About 30 minutes after he left, I went downstairs (to the mall attached to our complex) and picked up R's dry cleaning - 32 kuai ($4) for a sweater and two pairs of pants - and got a latte from Starbucks (23 kuai). I hope no one will question my loyalty when I say they have drink quality issues there.

I try to spend the mornings - when I have the most energy - writing, or reading, or writing about reading. This Monday had me finishing a review (for Queens) of Coming Through Slaughter, by Michael Ondaatje. (He wrote The English Patient.) Curious about who could write about a legendary New Orleans jazzman Buddy Bolden (literally legendary, there are no recordings, only one photograph, and very little written record of him) with such aplomb, I looked him up - Ondaatje, that is. And ordered a copy of his magazine, Brick.

Although the weather was nasty (dark, foggy smog, no blue sky, even when I look straight up), by lunchtime I was itchy to be out of the apartment.

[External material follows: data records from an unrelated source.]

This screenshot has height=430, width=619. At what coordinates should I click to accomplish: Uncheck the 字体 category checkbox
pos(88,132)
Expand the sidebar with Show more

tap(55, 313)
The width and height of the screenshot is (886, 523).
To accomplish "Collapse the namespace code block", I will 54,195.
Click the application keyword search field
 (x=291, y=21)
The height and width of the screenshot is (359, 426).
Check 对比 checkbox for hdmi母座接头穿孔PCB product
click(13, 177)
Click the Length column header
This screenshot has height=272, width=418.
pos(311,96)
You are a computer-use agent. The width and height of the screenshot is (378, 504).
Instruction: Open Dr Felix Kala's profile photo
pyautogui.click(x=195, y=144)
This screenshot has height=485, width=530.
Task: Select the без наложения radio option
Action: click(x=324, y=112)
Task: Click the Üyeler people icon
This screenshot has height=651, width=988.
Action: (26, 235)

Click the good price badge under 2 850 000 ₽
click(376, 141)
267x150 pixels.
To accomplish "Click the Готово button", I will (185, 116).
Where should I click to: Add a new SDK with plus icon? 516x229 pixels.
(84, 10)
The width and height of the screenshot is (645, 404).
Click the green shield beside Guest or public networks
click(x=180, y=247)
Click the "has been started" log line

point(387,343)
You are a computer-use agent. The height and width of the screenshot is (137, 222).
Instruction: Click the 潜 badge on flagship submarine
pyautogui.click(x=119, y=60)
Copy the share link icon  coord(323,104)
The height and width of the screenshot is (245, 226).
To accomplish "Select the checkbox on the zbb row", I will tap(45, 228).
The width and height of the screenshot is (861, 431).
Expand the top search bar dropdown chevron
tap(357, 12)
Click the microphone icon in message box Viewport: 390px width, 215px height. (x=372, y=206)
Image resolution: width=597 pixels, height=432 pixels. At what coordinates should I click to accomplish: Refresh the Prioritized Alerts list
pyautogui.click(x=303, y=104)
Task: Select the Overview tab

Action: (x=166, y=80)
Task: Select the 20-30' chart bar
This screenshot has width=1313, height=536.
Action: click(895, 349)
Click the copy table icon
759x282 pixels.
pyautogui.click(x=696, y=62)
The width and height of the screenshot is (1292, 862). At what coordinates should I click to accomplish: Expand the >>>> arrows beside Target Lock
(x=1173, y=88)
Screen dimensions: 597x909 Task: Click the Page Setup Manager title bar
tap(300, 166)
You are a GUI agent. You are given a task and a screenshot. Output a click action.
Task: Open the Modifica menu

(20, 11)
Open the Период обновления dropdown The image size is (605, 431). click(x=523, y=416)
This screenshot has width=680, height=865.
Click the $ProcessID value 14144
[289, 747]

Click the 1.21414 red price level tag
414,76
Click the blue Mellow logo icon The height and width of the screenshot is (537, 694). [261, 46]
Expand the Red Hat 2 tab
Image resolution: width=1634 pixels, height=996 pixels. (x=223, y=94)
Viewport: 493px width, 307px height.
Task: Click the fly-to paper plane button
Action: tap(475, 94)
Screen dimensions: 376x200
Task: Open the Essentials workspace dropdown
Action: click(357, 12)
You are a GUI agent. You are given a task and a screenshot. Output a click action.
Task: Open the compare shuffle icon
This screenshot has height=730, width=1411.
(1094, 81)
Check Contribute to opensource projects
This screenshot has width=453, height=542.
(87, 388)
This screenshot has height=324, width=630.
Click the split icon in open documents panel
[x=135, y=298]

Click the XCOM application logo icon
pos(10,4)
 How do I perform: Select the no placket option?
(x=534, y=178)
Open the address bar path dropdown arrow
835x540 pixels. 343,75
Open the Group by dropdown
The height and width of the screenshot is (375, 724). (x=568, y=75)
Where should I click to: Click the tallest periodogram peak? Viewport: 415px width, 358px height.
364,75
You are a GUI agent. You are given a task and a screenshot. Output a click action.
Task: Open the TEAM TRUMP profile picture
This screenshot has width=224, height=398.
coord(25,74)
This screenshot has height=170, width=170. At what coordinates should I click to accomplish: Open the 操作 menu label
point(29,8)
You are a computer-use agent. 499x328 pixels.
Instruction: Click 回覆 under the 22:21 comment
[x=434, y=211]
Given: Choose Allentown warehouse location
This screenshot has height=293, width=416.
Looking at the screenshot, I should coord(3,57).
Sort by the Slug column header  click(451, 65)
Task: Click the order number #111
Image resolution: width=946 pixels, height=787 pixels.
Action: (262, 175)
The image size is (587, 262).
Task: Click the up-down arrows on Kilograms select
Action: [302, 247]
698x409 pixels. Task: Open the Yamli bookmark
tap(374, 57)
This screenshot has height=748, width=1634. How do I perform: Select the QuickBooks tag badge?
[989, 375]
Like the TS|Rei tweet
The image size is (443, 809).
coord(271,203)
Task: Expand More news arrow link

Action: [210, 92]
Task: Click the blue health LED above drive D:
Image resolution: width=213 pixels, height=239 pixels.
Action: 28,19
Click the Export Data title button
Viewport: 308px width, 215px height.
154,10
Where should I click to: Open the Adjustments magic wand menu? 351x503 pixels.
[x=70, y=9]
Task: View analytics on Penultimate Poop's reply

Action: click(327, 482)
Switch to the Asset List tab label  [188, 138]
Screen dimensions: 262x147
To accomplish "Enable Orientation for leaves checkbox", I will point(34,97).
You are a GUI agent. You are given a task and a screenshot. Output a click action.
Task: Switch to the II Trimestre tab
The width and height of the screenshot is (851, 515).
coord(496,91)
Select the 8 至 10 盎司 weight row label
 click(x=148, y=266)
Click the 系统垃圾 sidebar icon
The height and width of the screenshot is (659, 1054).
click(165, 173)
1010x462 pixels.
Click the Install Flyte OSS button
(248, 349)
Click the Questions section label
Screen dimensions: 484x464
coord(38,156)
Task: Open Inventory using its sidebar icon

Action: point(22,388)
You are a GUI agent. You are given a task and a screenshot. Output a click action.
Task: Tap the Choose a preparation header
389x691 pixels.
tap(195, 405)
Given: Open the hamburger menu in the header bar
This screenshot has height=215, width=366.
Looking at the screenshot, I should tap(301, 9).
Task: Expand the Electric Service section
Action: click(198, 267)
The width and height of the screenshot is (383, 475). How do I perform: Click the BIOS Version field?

I dropped off my keys at the front desk for the housekeepers (who come M-W-F for linen service, vacumming and light house-cleaning) and walked the five or six blocks to Sequoia for that yummy egg salad. The yam man had already set up his steel drum oven at the corner of Guangua Lu and Dongqiao Lu. I'd like to tell you I could smell it from across the street, but what I could smell instead was car exhaust and acrid construction dust. I'd worry about asbestos, but am fairly certain that the lightening rods on temples are about the only nod to fire safety in this old-new town. Here's hoping, anyway. Since I never smoked (does six months in college count?), if I get lung cancer, I'm blaming it on Beijing.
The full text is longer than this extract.